Shape registration in the time of transformers
- URL: http://arxiv.org/abs/2106.13679v2
- Date: Mon, 28 Jun 2021 07:56:20 GMT
- Title: Shape registration in the time of transformers
- Authors: Giovanni Trappolini, Luca Cosmo, Luca Moschella, Riccardo Marin,
Simone Melzi, Emanuele Rodol\`a
- Abstract summary: We propose a transformer-based procedure for the efficient registration of non-rigid 3D point clouds.
By exploiting the potential of this architecture, we can train our model requiring only a sparse set of ground truth correspondences.
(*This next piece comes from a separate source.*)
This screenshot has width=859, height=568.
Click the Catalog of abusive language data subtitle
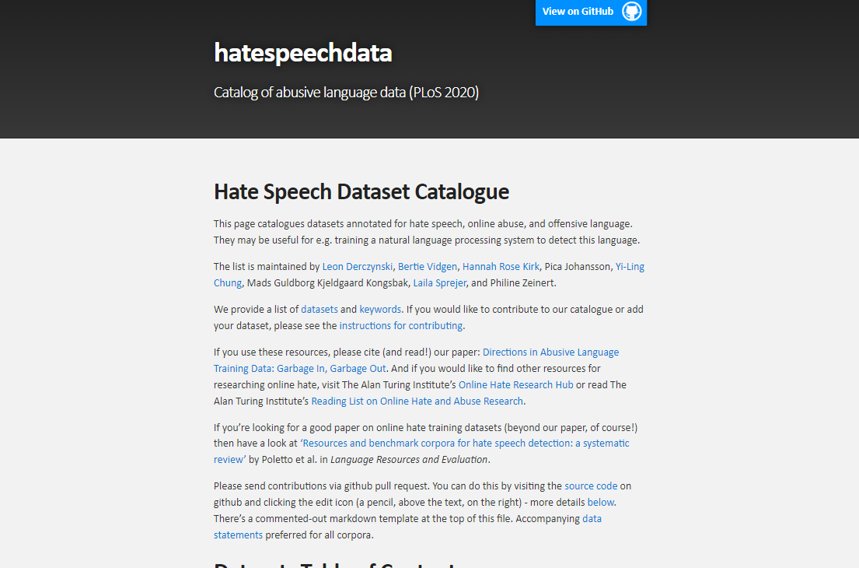click(x=346, y=93)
- Score: 9.728331219460287
- License: http://arxiv.org/licenses/nonexclusive-distrib/1.0/
- Abstract: In this paper, we propose a transformer-based procedure for the efficient
registration of non-rigid 3D point clouds. The proposed approach is data-driven
and adopts for the first time the transformer architecture in the registration
task. Our method is general and applies to different settings. Given a fixed
template with some desired properties (e.g. skinning weights or other animation
cues), we can register raw acquired data to it, thereby transferring all the
template properties to the input geometry. Alternatively, given a pair of
shapes, our method can register the first onto the second (or vice-versa),
obtaining a high-quality dense correspondence between the two. In both
contexts, the quality of our results enables us to target real applications
such as texture transfer and shape interpolation. Furthermore, we also show
that including an estimation of the underlying density of the surface eases the
learning process. By exploiting the potential of this architecture, we can
train our model requiring only a sparse set of ground truth correspondences
($10\sim20\%$ of the total points). The proposed model and the analysis that we
perform pave the way for future exploration of transformer-based architectures
for registration and matching applications. Qualitative and quantitative
evaluations demonstrate that our pipeline outperforms state-of-the-art methods
for deformable and unordered 3D data registration on different datasets and
scenarios.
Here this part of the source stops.